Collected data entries
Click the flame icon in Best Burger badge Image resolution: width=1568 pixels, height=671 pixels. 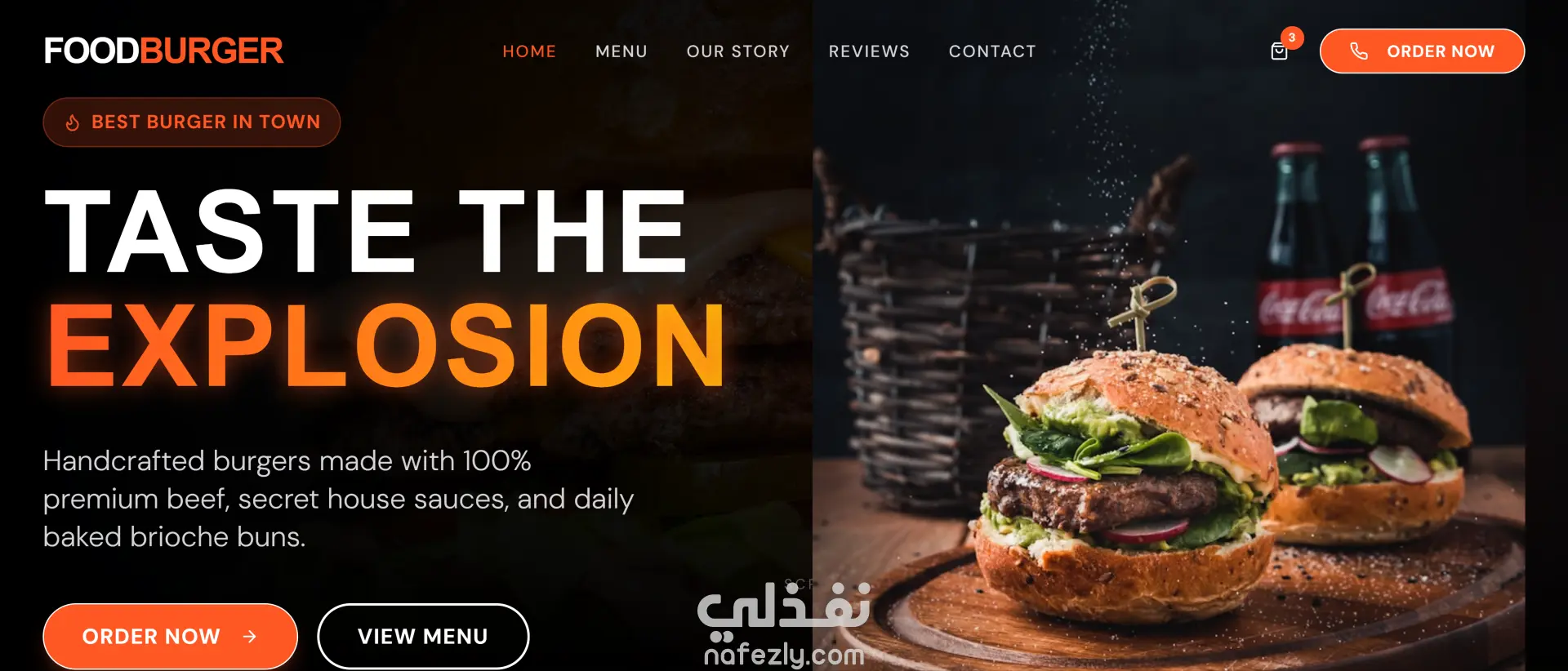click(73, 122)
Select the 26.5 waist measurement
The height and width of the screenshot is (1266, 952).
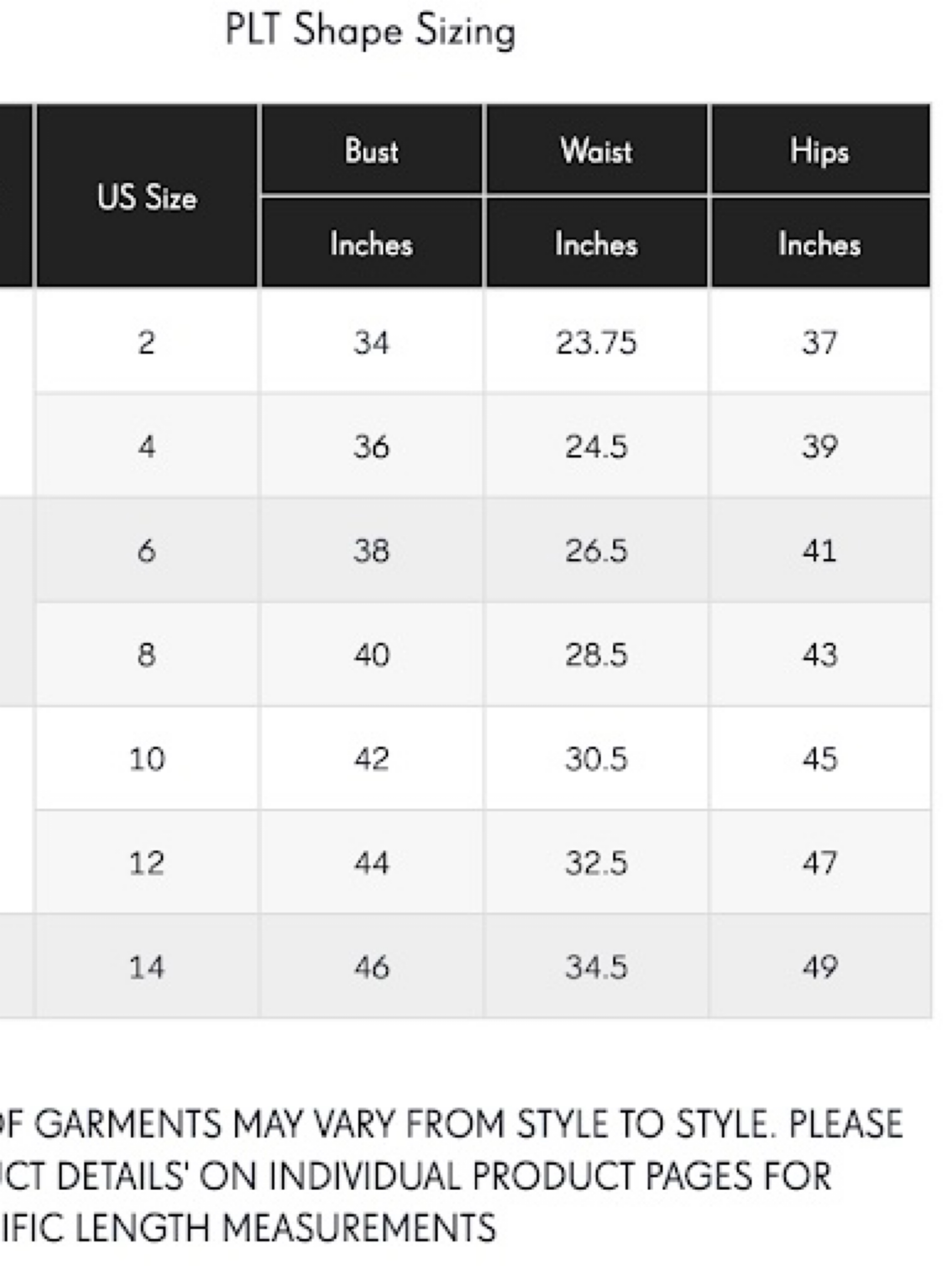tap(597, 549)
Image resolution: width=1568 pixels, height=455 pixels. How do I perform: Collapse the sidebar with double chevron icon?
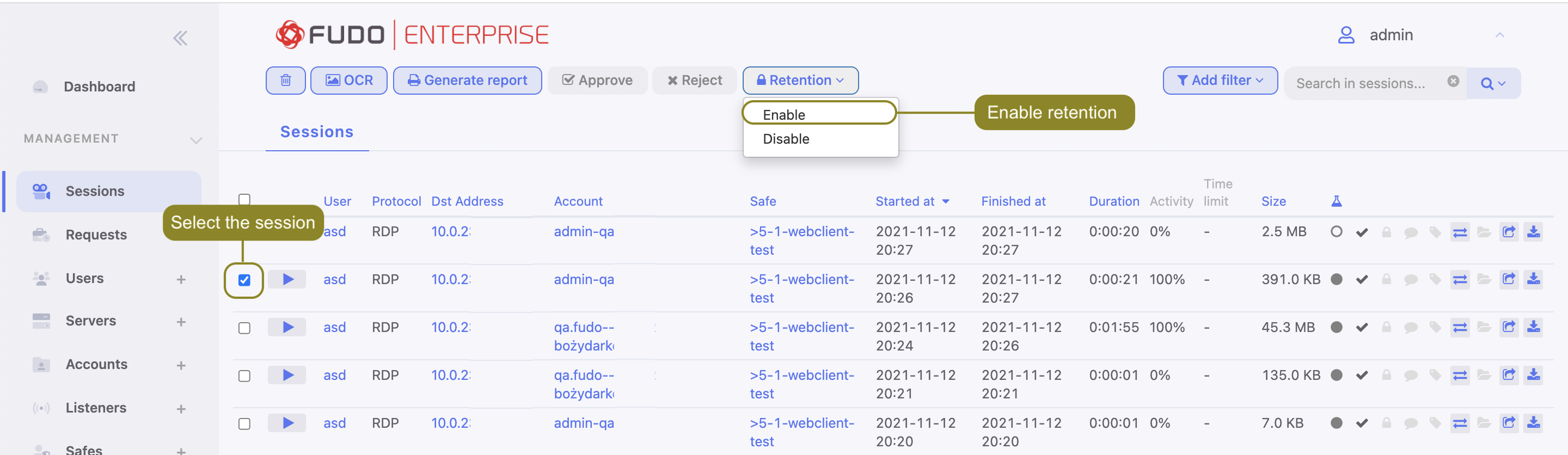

● **What is expected**
In the entries above, find the line containing "Select the 26.5 waist measurement", then please retype it and every line after it through the last, exactly as written, omitting pictures.

● **Expected answer**
Select the 26.5 waist measurement
The height and width of the screenshot is (1266, 952).
tap(597, 549)
Image resolution: width=1568 pixels, height=455 pixels. How do I perform: Collapse the sidebar with double chevron icon?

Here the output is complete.